Greg Sargent's column at WAPO re-visiting the problem with the mainstream media's political reporting on Trump and Republicans is really good:
The
latest developments in the Michael Flynn case
should prompt us to revisit one of the most glaring failures in
political journalism, one that lends credibility to baseless narratives
pushed for purely instrumental purposes, perversely rewarding bad-faith
actors in the process.
News
accounts constantly claim with no basis that new information “boosts”
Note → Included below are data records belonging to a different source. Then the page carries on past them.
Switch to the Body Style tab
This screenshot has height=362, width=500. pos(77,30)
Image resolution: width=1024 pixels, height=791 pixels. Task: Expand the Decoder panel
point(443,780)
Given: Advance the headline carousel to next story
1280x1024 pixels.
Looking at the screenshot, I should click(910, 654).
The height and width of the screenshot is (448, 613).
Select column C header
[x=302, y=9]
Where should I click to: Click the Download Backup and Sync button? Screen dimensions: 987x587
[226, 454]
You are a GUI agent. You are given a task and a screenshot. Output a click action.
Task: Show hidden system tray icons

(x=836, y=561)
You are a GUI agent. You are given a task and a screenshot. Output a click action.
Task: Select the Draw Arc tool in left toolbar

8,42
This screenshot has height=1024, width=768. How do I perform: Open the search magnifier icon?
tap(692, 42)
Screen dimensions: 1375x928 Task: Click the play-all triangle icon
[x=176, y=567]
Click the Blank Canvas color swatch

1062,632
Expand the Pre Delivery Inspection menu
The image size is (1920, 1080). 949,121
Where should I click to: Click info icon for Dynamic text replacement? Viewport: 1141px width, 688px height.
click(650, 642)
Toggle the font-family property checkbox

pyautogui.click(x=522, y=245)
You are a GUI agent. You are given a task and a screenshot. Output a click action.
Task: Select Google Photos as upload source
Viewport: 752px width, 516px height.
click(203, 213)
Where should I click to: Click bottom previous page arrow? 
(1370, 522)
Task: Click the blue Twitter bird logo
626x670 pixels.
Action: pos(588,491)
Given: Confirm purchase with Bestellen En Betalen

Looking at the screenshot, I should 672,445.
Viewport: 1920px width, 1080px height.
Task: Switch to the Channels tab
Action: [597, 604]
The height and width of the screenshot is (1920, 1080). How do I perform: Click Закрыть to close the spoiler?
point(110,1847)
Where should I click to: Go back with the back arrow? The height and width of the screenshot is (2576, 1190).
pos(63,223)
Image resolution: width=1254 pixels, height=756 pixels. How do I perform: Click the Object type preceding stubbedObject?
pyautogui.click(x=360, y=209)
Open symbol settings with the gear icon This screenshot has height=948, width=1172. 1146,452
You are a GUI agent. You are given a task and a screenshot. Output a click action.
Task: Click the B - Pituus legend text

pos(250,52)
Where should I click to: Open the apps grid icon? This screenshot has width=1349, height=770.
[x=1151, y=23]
or “lends ammunition” to a particular political attack, or “raises new
questions” about its target. These journalistic conventions are so
all-pervasive that we barely notice them.
But
they’re extremely pernicious, and they need to stop. They both reflect
and grotesquely amplify a tendency that badly misleads readers. That
happened widely in 2016, to President Trump’s great benefit. It’s now
happening again....
....news
accounts are reporting on this [the Republicans trying to make the "unmasking" issue into a scandal] in purportedly objective ways that subtly
place an editorial thumb on the scale in favor of those attacks.
For instance, the Associated Press
ran this headline: “Flynn case boosts Trump’s bid to undo Russia probe narrative.” Axios
told us:
Biden’s
presence on the list could turn it into an election year issue, though
the document itself does not show any evidence of wrongdoing.
CNN
informed us
that this is “the latest salvo to discredit the FBI’s Russia
investigation and accuse the previous administration of wrongdoing.”
But here’s
the problem: These formulations do not constitute a neutral
transmission of information, even though they are supposed to come
across that way.
The new information actually does not
“boost” Trump’s claims about the Russia investigation or “discredit”
it. And if there is “no evidence of wrongdoing,” then it cannot legitimately be “turned into an election issue.”
There’s
no way to neutrally assert that new info “boosts” an attack or
constitutes a “salvo” or is “becoming an issue.” The information is
being used in a fashion that is either legitimate or not, based on the
known facts. Such pronouncements in a from-on-high tone of journalistic
objectivity lend the dishonest weaponizing of new info an aura of
credibility.
Referring back to how this happened with Hillary Clinton:
When critics say Clinton was unfairly placed on an equivalent plane to
Trump in this regard, journalists defensively point out that Democrats
must be scrutinized, too. But this misses the objection, which centers
not on a demand for light scrutiny of Democrats, but on a criticism of presentation and proportionality, and the ways in which getting that lopsidedly wrong misinforms in a larger and more intangible sense.